Menyingkir dari keruwetan manusia dengan segala pikiran dan kesadarannya, maka kita perlu mencari celah kesempatan di sela kontinum ruang dan waktu untuk menikmati kesempatan yang terbatas dalam hidup. Ya, hidup yang penuh dengan kepenatan dan tekanan padahal sungguh begitu singkatnya, dan oleh sebab itu patut untuk dinikmati.
Bukankah, kontinuitas ruang dan waktu terbukti mampu membentuk manusia biasa menjadi makhluk yang setia sekalipun menderita, ada rasa syukur sekalipun tidak lepas dari nestapa? Mengapa tidak bisa menikmati hidup yang singkat sekalipun terbatas?

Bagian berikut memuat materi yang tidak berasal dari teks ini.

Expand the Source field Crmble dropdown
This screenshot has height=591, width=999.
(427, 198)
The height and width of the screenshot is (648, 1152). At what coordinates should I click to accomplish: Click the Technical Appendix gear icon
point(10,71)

Di Kecamatan Gunung Maligas, Kabupaten Simalungun, Sumatera Utara, sekitar 28 menit dari pusat kota Pematang Siantar, ada sebuah celah kesempatan untuk melarikan diri dari kepenatan rutinitas harian yang menyesakkan. Itu adalah sebuah desa atau nagori dalam sebutan pemerintahan di Kabupaten Simalungun, yang juga menjadi nama bagi sebuah objek wisata pemandian yang ada di desa ini, yaitu Pemandian Karang Anyer.

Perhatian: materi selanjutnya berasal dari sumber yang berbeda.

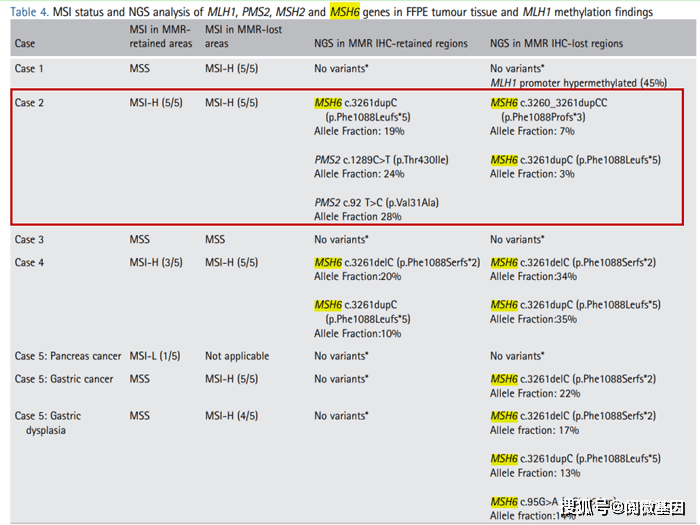
Task: Click the blue "Table 4." caption label
Action: coord(31,12)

Berasal dari zaman lampau, di mana mata air ini sampai kini merupakan salah satu sumber pasokan air bersih bagi rumah-rumah tangga yang bermukim di desa-desa sekitarnya. Di hulu mata airnya tampak sebuah bangunan rumah pompa yang dibangun sejak zaman Belanda.
Inipun adalah sebuah kontinum di antara perasaan dan kenyataan yang memuai dan menciut saling bergantian dalam kehidupan. Mencari celah, mencuri kesempatan, walaupun barang sedikit dan sempit, untuk menghilangkan kepenatan di antara anggota kerabat dan jemaat yang sedang didera penyakit. Itu pun adalah kenyataan dalam kehidupan.

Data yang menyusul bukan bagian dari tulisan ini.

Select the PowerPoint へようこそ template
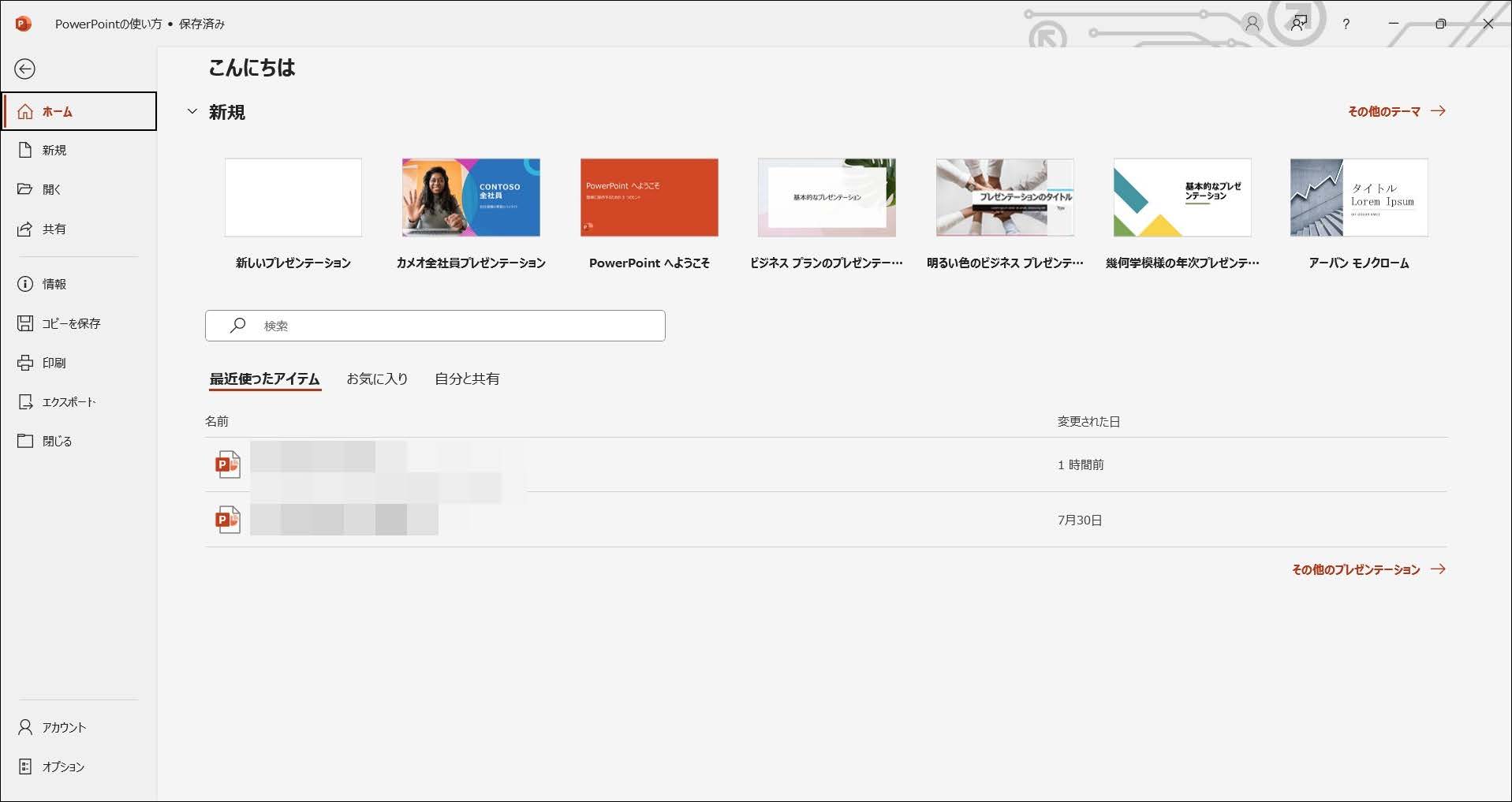1512x802 pixels. click(649, 198)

Tapi, makna dari kenyataan yang satu ini tentu sama sekali berbeda dengan makna dari sebuah ungkapan bernilai negatif dari pepatah yang mengatakan bersenang-senang di atas penderitaan orang lain.
Bukan, semua orang menderita, tapi semua orang juga berhak untuk berbahagia, walaupun kenyataannya terkadang berbeda. Awal dari penderitaan saat ini sekaligus juga bisa dipandang sebagai akhir dari kebahagiaan yang sebelumnya.
Masih dalam suasana liburan hari raya tahun baru Imlek 2020, kepadatan pengunjung di lokasi wisata yang murah meriah ini sungguh sangat terasa.